I have often wondered what would happen if football coaches approached their work like most youth ministers are expected to. For example, I wonder what would happen if when a player was too busy to show up for practice, the understanding coach simply said, “We’ll miss you. I hope you’ll be able to make it next week sometime.” Imagine the players leaving practice and hearing the smiling coach say, “Thanks for coming. I hope you’ll come back tomorrow.”

If a football team operated like a typical youth ministry, we might expect concerned parents to call the coach, saying, “Can you tell me what’s been going on in practice? My son says it’s boring, and he doesn’t want to come anymore. I was wondering, could you make it a little more fun for them? And by the way, you might want to talk to the coach at the school across town. He seems to have the right idea.” The coach might send out quarterly questionnaires about what the players would like to change about the team (I can just imagine the answers: “shorter practices,” “more winning”).

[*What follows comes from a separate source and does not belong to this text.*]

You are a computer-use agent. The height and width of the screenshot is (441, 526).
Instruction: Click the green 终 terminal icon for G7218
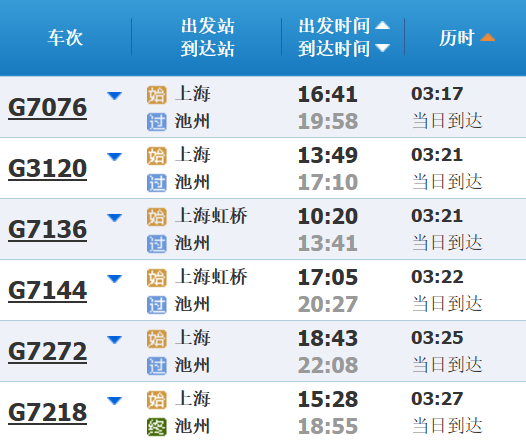pos(157,427)
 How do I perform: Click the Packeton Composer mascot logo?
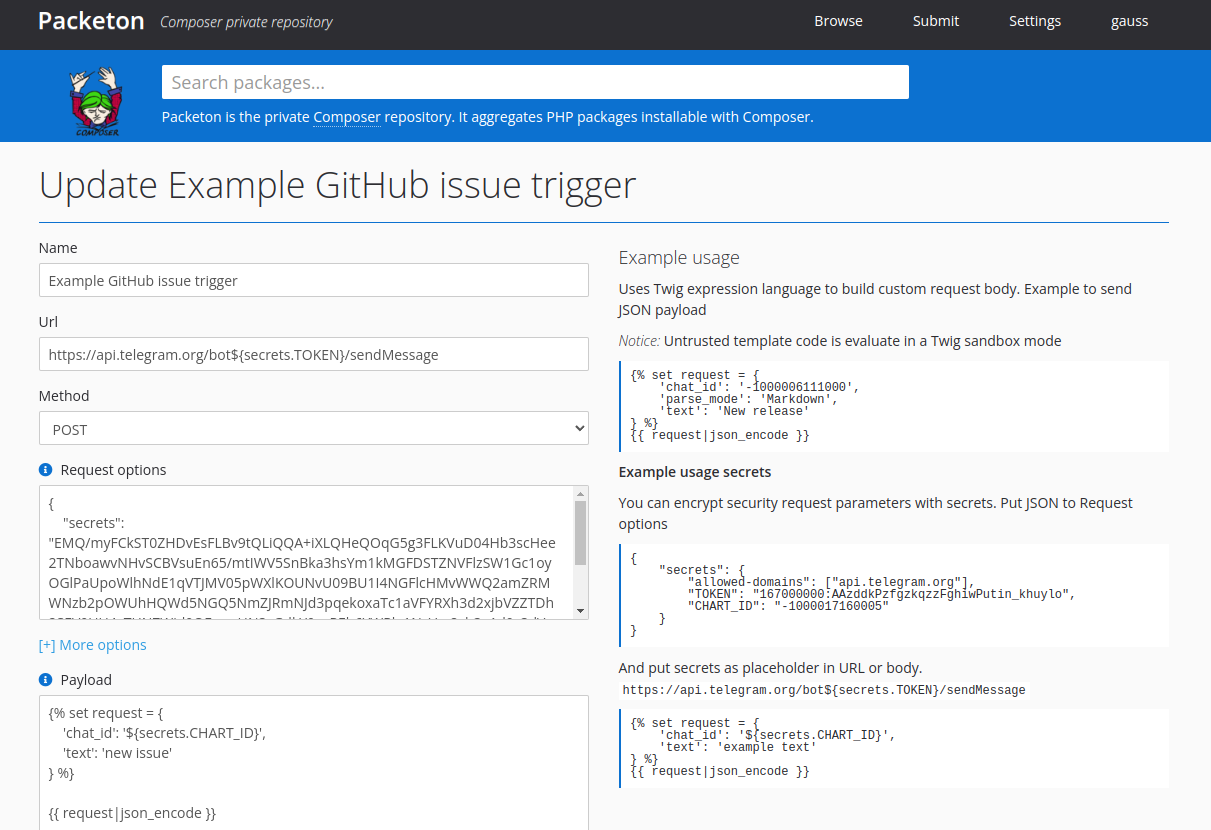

A coach, responding like a typical youth minister, might first feel guilty that the practices were not meeting the boy’s needs, and he would try to adjust his program to suit this boy (and every other boy who complained). Between trying to keep everybody happy and giving every student a good experience, the coach would squeeze in a little football practice. And what kind of season would this coach have? It’s a safe bet that the coach wouldn’t be the only one who felt like a loser.

But this is the very way that most churches expect to run their youth ministries. To expect that youth be committed to the church at the same level of commitment that would be expected on an athletic team would draw the charge of legalism and of religious individualism that the expectation of commitment to the church has become implausible to most Christian parents. Because the god of individualism pressures us to program to the lowest common denominator, we seldom raise the expectations high enough for teenagers to experience real community.

Real community means real responsibility for each other. It means a commitment to be there for each other even when the schedule is tight and when motivation is low. But the typical Christian adult in our culture knows little about commitment to community.

Mark DeVries, Family-Based Youth Ministry, (Downers Grove, IL, InterVarsity Press, 1994, pp. 150-151

Give Me 100 Men

Give me 100 men who hate nothing but sin and love God with all their hearts and I will shake the world for Christ!” - John Wesley

Quoted in “Toolkit,” Cell Church, Winter, 1996, p. 10

Prepared for Every Eventuality

To give yourself the best possible chance of playing to your potential, you must prepare for every eventuality. That means practice. Now I know that very often you “just don’t have the time.” In spite of that, if you really want to improve, you will have to make the decision, and then the commitment. There are no shortcuts. You must lay the proper foundation. - Seve Ballesteros, Spanish golfer

Bits & Pieces, January 5, 1995, pp. 10-11

The Plan

Hernando Cortes had a plan. He wanted to lead an expedition into Mexico to capture its vast treasures. When he told the Spanish governor his strategy, the governor got so excited that he gave him 11 ships and 700 men. Little did the governor know that Cortes had failed to tell him the entire plan. After months of travel, the eleven ships landed in Veracruz in the spring of 1519. As soon as the men unloaded the ships, Cortes instituted the rest of his plan. He burned the ships.

Steve Farrar, Point Man, p. 81

Consecration

“Will you please tell me in a word,” said a Christian woman to a minister, “what your idea of consecration is?”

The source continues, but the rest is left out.